Application of a targeted endocrine q-PCR panel to monitor the effects of pollution in southern California flatfish

• Published in: Endocrine disruptors (Austin, Tex.) Vol. 2; no. 1; p. e969598
• Main Authors: Baker, Michael E, Sprague, L James, Ribecco, Cataldo, Ruggeri, Barbara, Lekmine, Narimene, Ludka, Colleen, Wick, Ivan, Soverchia, Laura, Ubaldi, Massimo, Šášik, Roman, Schlenk, Daniel, Kelley, Kevin M, Reyes, Jesus A, Hardiman, Gary
• Format: Journal Article
• Language: English
• Published: Taylor & Francis 01.01.2014
• Subjects: endocrine disruptors; flatfish; genomic biomarkers; targeted q-PCR panel; xenobiotics
• ISSN: 2327-3747; 2327-3747
• DOI: 10.4161/23273739.2014.969598

Current environmental monitoring programs focus primarily on legacy contaminants identified in the past as priority pollutants. Many new chemicals including so-called contaminants of emerging concern (CECs) are being widely dispersed into the environment and the development of sensitive tools that can screen endocrine responses and monitor the harmful effects of pollutants has become a priority. We developed a focused quantitative polymerase chain reaction (q-PCR) panel containing key endocrine gene targets for investigation of the effects of contaminants on transcriptional patterns in the demersal marine flatfish, hornyhead turbot (Pleuronichthys verticalis). An additional objective was to develop this tool so that it had broad applicability for monitoring endocrine disruption in other sentinel species, including California flatfish.
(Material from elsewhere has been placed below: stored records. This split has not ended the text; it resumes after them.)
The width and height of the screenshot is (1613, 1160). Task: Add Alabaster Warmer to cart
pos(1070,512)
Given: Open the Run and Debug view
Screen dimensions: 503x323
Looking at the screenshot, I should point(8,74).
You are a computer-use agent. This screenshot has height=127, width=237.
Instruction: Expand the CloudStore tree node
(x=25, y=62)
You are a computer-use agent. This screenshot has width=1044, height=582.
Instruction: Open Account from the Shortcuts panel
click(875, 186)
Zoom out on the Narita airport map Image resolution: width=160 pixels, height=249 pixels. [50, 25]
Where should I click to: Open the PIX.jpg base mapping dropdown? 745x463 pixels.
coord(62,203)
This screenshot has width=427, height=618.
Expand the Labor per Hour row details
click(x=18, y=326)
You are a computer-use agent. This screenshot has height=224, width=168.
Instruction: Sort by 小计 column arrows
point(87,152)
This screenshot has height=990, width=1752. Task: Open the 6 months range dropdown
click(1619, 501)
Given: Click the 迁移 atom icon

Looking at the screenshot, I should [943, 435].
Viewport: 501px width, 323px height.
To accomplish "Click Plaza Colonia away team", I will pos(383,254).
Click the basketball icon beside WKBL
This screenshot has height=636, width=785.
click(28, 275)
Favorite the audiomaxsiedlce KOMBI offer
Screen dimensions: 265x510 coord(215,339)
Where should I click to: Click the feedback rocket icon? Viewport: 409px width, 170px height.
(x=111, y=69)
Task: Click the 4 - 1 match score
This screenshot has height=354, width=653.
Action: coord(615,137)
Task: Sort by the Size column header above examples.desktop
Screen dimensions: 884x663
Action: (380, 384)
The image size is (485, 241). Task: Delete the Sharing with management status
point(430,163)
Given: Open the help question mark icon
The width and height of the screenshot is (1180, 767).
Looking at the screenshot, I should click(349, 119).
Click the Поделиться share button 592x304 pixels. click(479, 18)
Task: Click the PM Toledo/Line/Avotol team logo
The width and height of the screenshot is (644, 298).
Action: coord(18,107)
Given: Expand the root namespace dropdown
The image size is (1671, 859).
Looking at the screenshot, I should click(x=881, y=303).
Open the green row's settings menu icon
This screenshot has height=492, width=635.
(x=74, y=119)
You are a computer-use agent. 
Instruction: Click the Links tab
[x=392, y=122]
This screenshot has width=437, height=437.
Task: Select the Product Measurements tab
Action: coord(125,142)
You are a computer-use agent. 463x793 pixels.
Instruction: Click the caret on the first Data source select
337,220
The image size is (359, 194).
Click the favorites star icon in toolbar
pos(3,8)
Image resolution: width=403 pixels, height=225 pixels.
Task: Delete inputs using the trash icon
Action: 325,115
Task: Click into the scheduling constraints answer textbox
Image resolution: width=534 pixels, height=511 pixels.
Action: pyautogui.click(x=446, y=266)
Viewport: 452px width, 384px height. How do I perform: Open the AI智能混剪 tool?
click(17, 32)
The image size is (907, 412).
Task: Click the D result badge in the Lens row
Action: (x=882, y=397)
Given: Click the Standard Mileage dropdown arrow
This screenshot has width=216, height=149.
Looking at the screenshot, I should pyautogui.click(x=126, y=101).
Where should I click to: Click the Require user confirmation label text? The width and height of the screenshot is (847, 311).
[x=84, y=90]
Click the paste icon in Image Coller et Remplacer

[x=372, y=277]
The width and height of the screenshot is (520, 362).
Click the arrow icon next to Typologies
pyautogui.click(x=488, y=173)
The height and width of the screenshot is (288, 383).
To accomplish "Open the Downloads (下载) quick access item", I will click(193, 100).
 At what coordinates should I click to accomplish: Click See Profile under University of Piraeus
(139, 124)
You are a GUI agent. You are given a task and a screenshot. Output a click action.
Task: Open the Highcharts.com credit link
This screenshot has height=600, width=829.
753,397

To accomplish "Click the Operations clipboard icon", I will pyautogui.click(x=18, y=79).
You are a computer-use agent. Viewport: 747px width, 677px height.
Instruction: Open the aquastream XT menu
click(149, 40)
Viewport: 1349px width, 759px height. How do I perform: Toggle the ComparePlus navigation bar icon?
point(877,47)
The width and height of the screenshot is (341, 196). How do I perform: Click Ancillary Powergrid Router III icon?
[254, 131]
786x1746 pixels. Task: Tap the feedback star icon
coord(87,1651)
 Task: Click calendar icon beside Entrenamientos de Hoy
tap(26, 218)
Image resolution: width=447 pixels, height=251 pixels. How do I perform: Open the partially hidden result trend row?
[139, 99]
This endocrine q-PCR panel was validated by studying transcriptional perturbations in 2 important sentinel species, hornyhead turbot and English sole (Parophrys vetulus), both sampled from sewage outfall and reference coastal waters in Southern California. In addition, the cross species utility of the endocrine q-PCR panel was examined by its application to the study of gene expression changes in laboratory male zebrafish (Danio rerio) following exposure to 17-β estradiol and 4-nonylphenol.